Cancer du sein : un nouveau modulateur sélectif oral des récepteurs androgènes

Des modèles précliniques du cancer du sein RE⁺ HER2^-, ont établi que le récepteur aux androgènes fonctionne comme un suppresseur de tumeur. L’activation de ce récepteur pourrait ainsi induire une régression tumorale que la maladie soit hormonosensible ou non. Les effets secondaires virilisants des 1^ères thérapies androgéniques ont néanmoins limité leurs développements.

L’Enobosarm est un modulateur sélectif non stéroïdien des récepteurs aux androgènes, limitant les effets secondaires virilisants et ayant montré des possibles effets antitumoraux dans une étude pilote de phase II.
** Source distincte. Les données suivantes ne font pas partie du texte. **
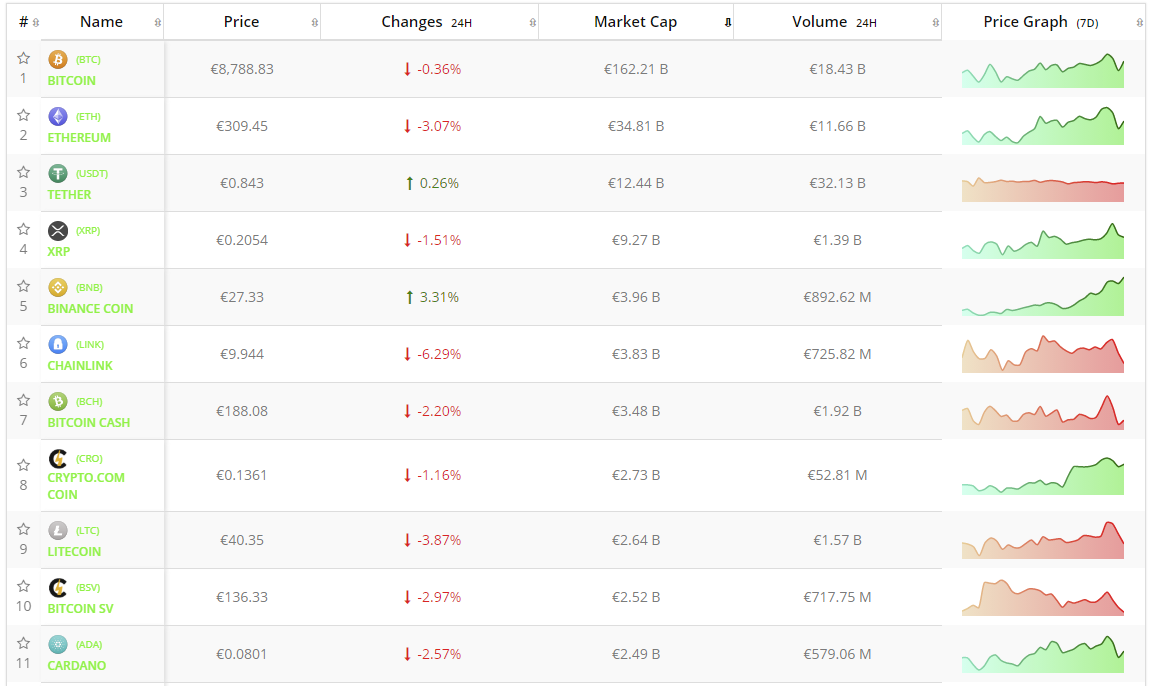This screenshot has width=1152, height=686.
Task: Toggle the star for Tether
Action: pos(23,172)
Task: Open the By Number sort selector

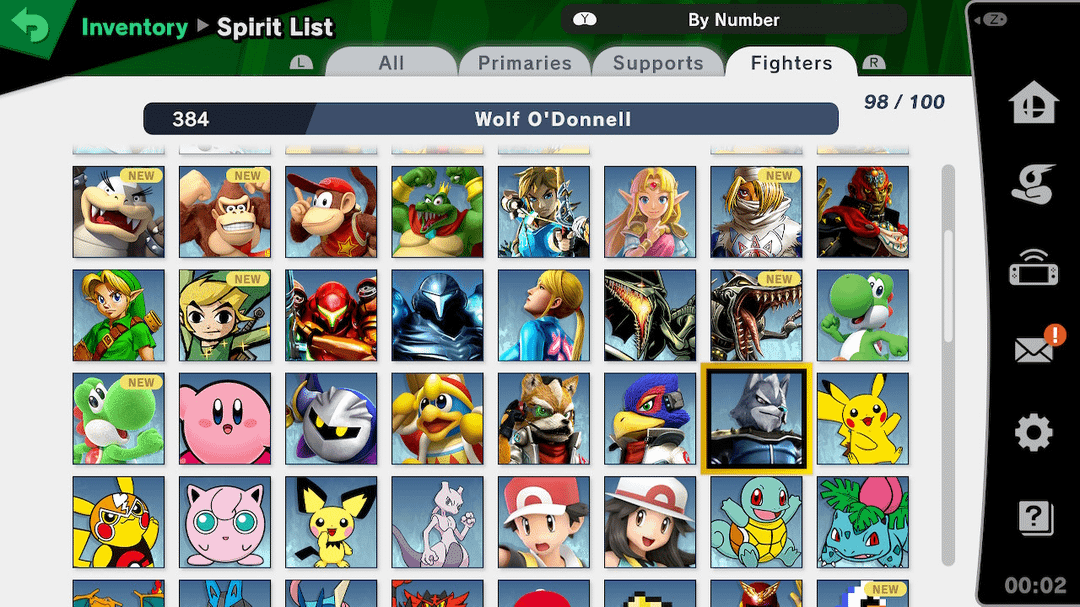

Évaluation de l’efficacité et de la tolérance de 2 dosages d’Enobosam

Cet essai de phase II, a randomisé, 136 patientes ménopausées atteintes d’un cancer du sein localement avancé ou métastatique, RE⁺ HER2^- RA⁺, dans un bras Enobosarm 9 mg/jour ou 18 mg/j. Les patientes devaient avoir bénéficié d’au moins une ligne d’hormonothérapie avec une sensibilité initiale à cette dernière (médiane de 2 lignes d’hormonothérapie) et 90 % des patientes avaient, au préalable, déjà reçu un traitement par chimiothérapie.  
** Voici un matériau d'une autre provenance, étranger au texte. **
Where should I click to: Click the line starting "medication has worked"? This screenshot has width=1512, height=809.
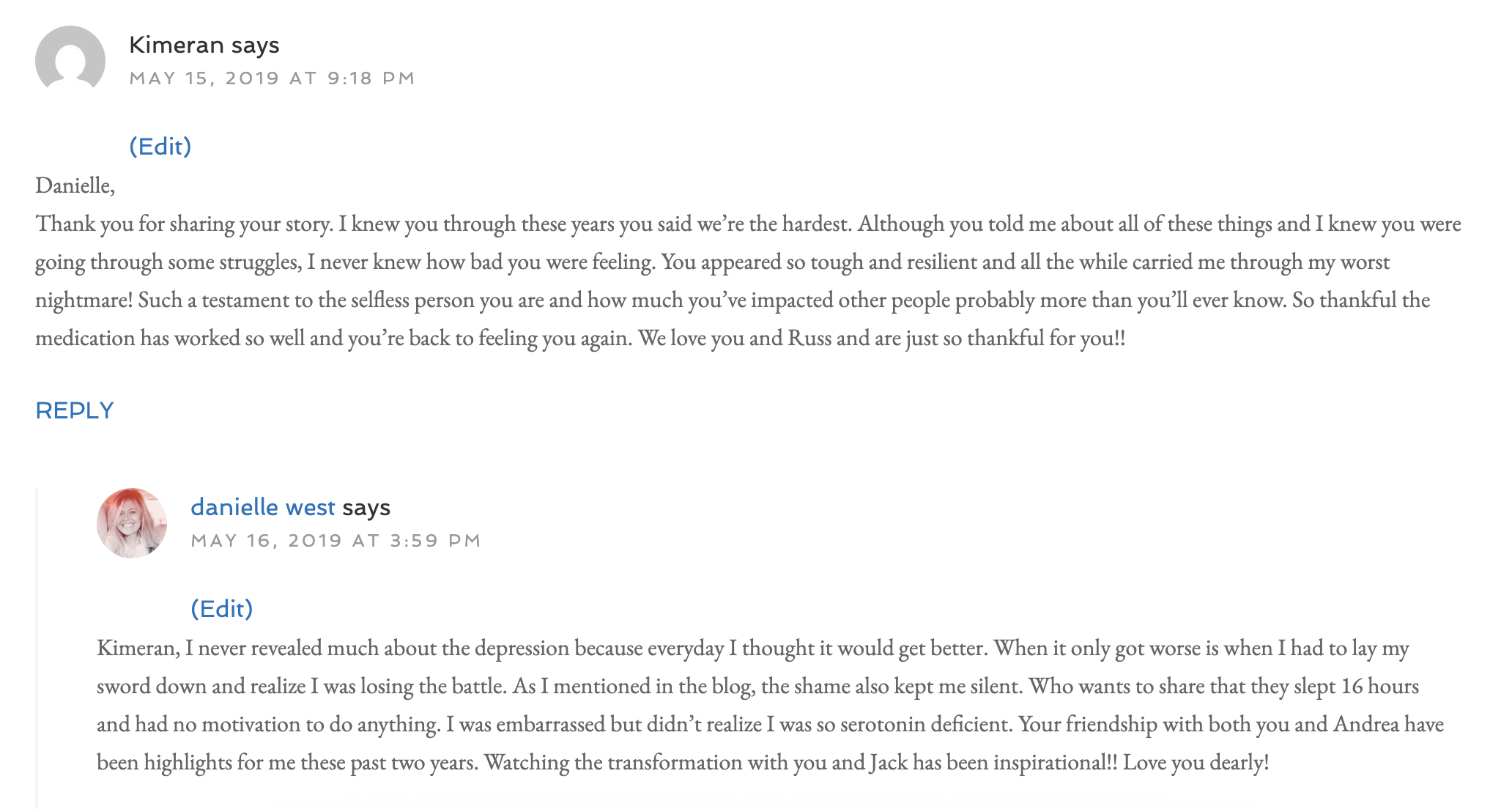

La confirmation de la positivité de RA de manière centralisé a échoué pour 29 % des patientes du groupe 9 mg et 19 % du groupe 18 mg. Par conséquent, 50 (69 %) des 72 patientes du groupe 9 mg et 52 (81 %) des 64 patientes du groupe 18 mg ont été incluses dans la population évaluable.

L’âge médian des patientes étaient de 60,5 ans dans le groupe 9 mg et de 62,5 ans dans le groupe 18 mg, avec une minorité de tumeurs d’emblées métastatiques (12 et 27 % respectivement).

Un bénéfice clinique et une bonne tolérance de l’Enobosam

A 24 semaines, un bénéfice clinique de l’Enobosarm est présent pour 16 des 50 patientes (32 %) du groupe 9 mg et pour 15 des 52 patientes (29 %) du groupe 18mg. La survie médiane sans progression est de 5,6 mois et 4,2 mois respectivement. Dans l’analyse en ITT, il existe un bénéfice clinique à 24 pour 18 des 71 patientes du groupe 9 mg soit 25 % et 17 des 64 patientes du groupe 18 mg soit 27 %, avec une survie médiane de 5,3 mois et 2,9 mois respectivement. Ceci nous montre que l’efficacité de l’Enobosam est bien dépendante de l’expression de RA.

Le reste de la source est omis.